The entrance to McCarren Park Pool is on Lorimer Street, between Driggs Avenue and Bayard Street. It was an actual community pool, an F.D.R./Fiorello LaGuardia/WPA-style ‘great public work’ that had once served as a major social hub in the Greenpoint/Williamsburg area, before urban decline and the spread of private pools led to its closure in 1984. While numerous attempts had been made at restoring it to a community recreation center, nothing ever really got off the ground until Clear Channel paid for basic safety renovations in 2005. Now during the summer, it serves as a venue for both large paid acts, as well as free ‘McCarren Park Pool Parties’ concerts on Sunday afternoons, all right in the middle of the oh-so-hippest part of Brooklyn.
Pockmarked and run-down, the cement and brick structure is a long ways from being a pool, but corporate concert promoters Clear Channel were able to make it an enormous venue. The actual stage is located on one side of the shallow, empty pool, opposite to entrance. The stage is quite large, and between its own risers and the depth of the pool, looms about eight feet above the crowd.
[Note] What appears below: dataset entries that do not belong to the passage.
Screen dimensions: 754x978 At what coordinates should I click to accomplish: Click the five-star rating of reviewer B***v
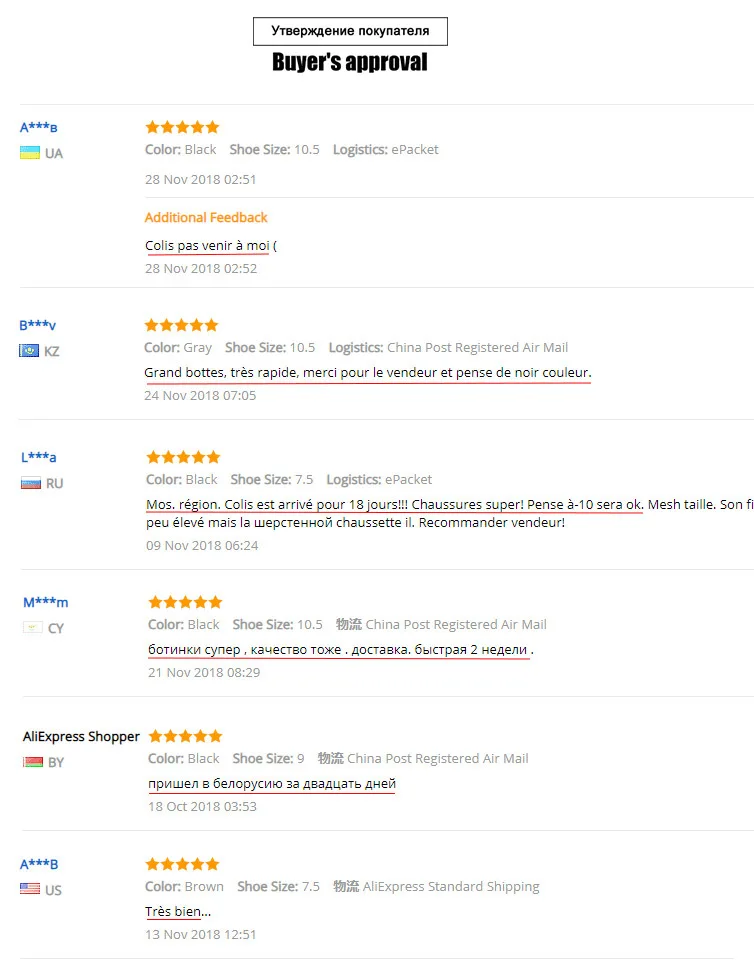[181, 325]
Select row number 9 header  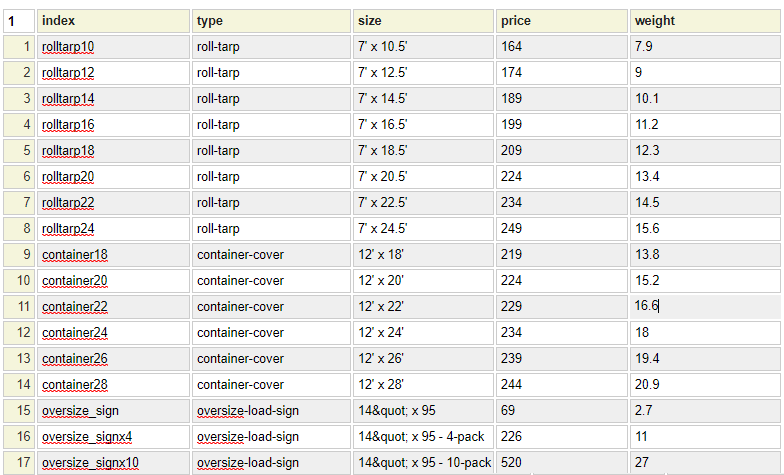pos(19,255)
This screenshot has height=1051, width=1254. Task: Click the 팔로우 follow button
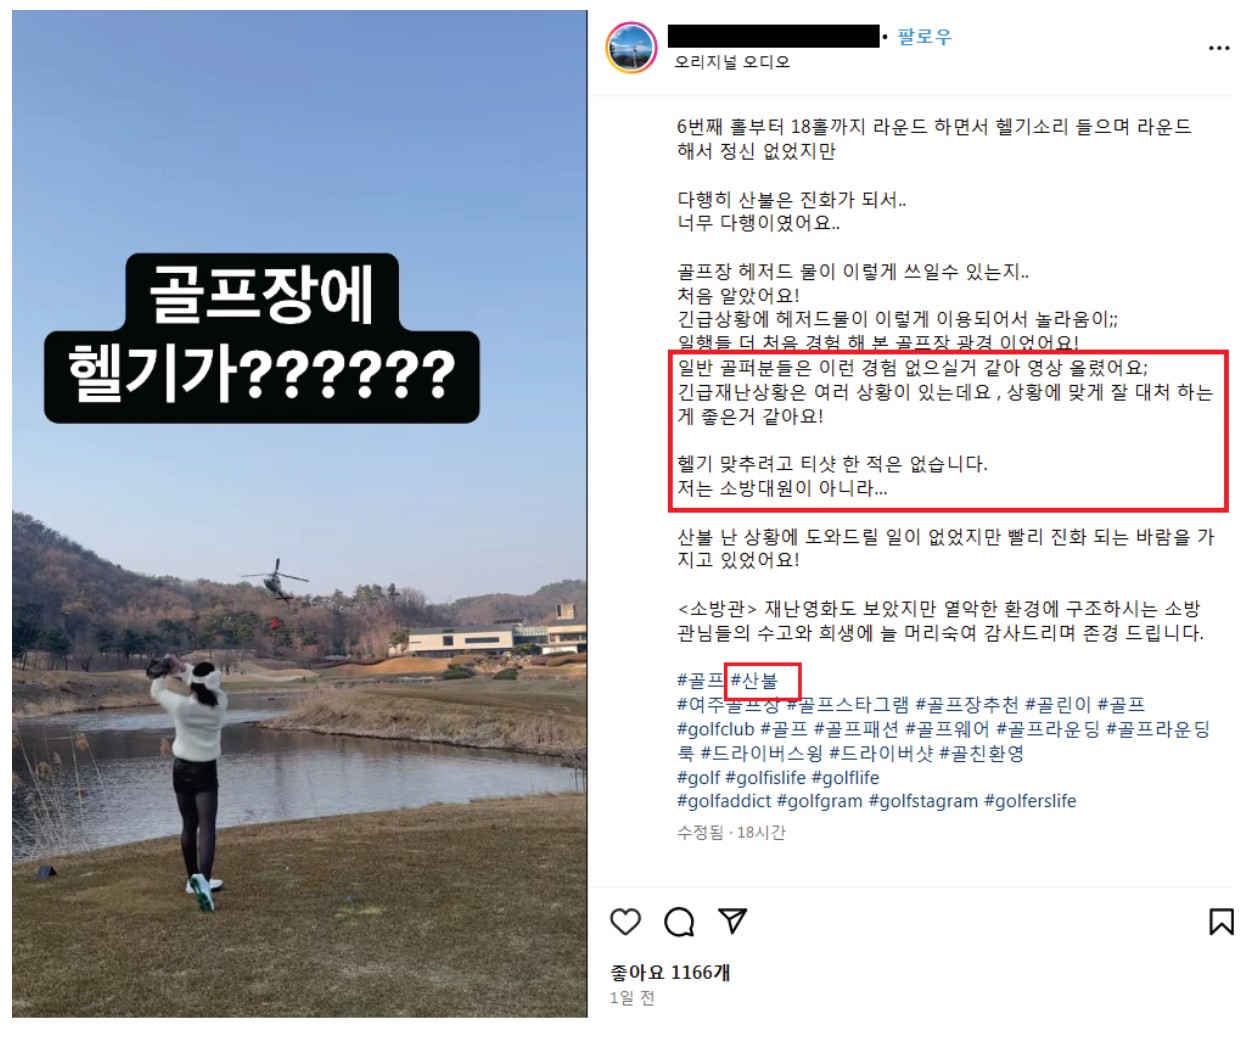pos(924,37)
The gigantic pool has enough space to create festival-size crowds. There’s usually a photo well in the front, a series of metal barriers with a step up. Beer other tents dot the sides of the pool. An enormous semi-circle of Porta-potties lies to the house right, around what was once the separate diving pool (now filled-in, with the concrete remains of the diving board looming over it), with hand-washing stations in the middle. During the free Pool Parties, there are tents against the hot afternoon sun in the back of the pool, dodge-ball tournaments to the house-right, and volleyball and an inflatable slip-and-slide to the house-left.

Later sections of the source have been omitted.